Earthwork, Munsburrow, Co. Waterford
Co. Waterford |
Ritual/Ceremonial
Some places survive in the archaeological record not because they are visible on the ground, but because a cartographer once noticed something and drew a small circle on a map. At Munsburrow in County Waterford, a circular earthwork roughly thirty metres across was recorded on the 1927 edition of the Ordnance Survey six-inch map, and that notation is now the primary evidence that anything is there at all. Stand in the field today and you would see nothing unusual, just pasture rolling down a south-east-facing slope toward the ravine carved by the Clodiagh River.
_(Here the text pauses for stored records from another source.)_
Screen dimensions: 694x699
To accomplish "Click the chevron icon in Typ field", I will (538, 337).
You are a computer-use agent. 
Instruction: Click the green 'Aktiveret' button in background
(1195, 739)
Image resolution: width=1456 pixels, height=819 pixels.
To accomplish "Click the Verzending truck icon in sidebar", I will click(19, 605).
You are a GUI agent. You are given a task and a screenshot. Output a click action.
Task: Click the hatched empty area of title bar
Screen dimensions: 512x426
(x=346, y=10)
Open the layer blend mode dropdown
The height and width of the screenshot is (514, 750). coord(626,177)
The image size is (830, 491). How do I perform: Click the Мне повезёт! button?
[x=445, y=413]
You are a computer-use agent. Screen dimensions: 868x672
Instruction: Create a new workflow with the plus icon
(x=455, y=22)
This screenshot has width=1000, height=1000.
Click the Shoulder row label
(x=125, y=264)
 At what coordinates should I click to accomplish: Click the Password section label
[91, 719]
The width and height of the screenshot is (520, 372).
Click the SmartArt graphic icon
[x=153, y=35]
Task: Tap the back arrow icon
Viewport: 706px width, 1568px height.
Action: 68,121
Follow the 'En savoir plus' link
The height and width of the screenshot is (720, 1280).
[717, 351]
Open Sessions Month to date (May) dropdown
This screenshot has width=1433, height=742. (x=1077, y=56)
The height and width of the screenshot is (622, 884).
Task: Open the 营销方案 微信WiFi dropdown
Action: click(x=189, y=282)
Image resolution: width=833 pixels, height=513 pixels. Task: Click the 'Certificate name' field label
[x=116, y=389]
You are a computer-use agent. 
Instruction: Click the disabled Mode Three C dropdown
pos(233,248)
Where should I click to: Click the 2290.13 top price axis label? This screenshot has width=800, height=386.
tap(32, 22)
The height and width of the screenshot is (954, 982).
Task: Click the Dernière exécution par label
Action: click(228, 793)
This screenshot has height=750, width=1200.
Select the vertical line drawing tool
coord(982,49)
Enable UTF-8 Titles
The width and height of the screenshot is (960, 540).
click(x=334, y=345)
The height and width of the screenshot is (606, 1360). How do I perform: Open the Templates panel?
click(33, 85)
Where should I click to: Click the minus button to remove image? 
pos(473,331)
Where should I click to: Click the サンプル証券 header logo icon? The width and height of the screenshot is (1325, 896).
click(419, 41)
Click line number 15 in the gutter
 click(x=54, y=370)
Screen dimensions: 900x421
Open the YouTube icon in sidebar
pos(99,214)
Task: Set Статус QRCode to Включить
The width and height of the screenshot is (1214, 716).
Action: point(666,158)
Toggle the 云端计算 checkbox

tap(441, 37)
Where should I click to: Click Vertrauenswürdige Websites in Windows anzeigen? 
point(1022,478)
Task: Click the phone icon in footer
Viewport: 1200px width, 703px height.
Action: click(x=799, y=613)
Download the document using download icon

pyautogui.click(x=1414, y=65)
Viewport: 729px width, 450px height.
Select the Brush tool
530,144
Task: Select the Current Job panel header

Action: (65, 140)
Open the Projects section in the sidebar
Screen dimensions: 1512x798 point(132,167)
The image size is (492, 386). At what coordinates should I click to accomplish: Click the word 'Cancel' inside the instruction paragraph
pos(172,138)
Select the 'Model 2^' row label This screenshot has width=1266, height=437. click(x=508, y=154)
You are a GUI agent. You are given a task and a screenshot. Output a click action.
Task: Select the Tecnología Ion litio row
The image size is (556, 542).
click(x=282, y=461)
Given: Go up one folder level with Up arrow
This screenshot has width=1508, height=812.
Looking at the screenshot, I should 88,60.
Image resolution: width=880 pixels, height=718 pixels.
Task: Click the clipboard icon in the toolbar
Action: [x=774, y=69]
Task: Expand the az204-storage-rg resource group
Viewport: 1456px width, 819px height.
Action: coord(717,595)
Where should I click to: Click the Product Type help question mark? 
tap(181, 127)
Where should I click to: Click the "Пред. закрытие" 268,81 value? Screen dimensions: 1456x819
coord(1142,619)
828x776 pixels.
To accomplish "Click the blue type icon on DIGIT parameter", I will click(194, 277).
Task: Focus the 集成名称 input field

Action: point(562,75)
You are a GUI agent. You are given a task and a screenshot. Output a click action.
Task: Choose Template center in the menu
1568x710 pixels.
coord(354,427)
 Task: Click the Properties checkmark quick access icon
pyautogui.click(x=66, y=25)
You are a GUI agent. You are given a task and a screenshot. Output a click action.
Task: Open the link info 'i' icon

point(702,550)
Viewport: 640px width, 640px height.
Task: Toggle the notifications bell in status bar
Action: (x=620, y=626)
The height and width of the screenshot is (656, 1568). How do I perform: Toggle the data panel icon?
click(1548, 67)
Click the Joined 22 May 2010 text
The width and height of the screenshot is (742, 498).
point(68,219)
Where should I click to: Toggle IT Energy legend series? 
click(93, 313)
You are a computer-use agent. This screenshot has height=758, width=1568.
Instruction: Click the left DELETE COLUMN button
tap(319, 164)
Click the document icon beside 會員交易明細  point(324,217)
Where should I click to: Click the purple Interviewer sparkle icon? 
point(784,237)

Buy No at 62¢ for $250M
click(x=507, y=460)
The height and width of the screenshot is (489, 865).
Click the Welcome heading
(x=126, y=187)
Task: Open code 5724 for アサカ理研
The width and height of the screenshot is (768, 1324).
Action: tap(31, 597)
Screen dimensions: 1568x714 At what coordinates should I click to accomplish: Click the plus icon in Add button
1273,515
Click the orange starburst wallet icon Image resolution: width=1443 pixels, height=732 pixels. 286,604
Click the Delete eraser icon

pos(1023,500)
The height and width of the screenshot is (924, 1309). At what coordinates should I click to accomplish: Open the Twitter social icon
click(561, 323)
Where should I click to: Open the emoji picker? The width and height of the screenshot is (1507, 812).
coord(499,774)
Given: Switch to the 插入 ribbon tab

The site sits immediately west of the Clodiagh, a river that runs on a broadly south-west to north-east axis through this part of Waterford. That proximity to a river valley and a steep-sided ravine is itself a pattern worth noting: circular enclosures of this kind, which may represent anything from a ringfort to a burial mound depending on their date and construction, were frequently positioned near water and on slopes with natural defensive or drainage advantages. Without excavation, it is impossible to say what the Munsburrow earthwork actually was, and the fact that it has become invisible at ground level suggests that whatever once defined its outline, whether a bank, a ditch, or a low mound, has been levelled or heavily reduced over the decades since 1927. It exists now chiefly as a cartographic ghost, preserved in an inventory entry rather than in the landscape itself.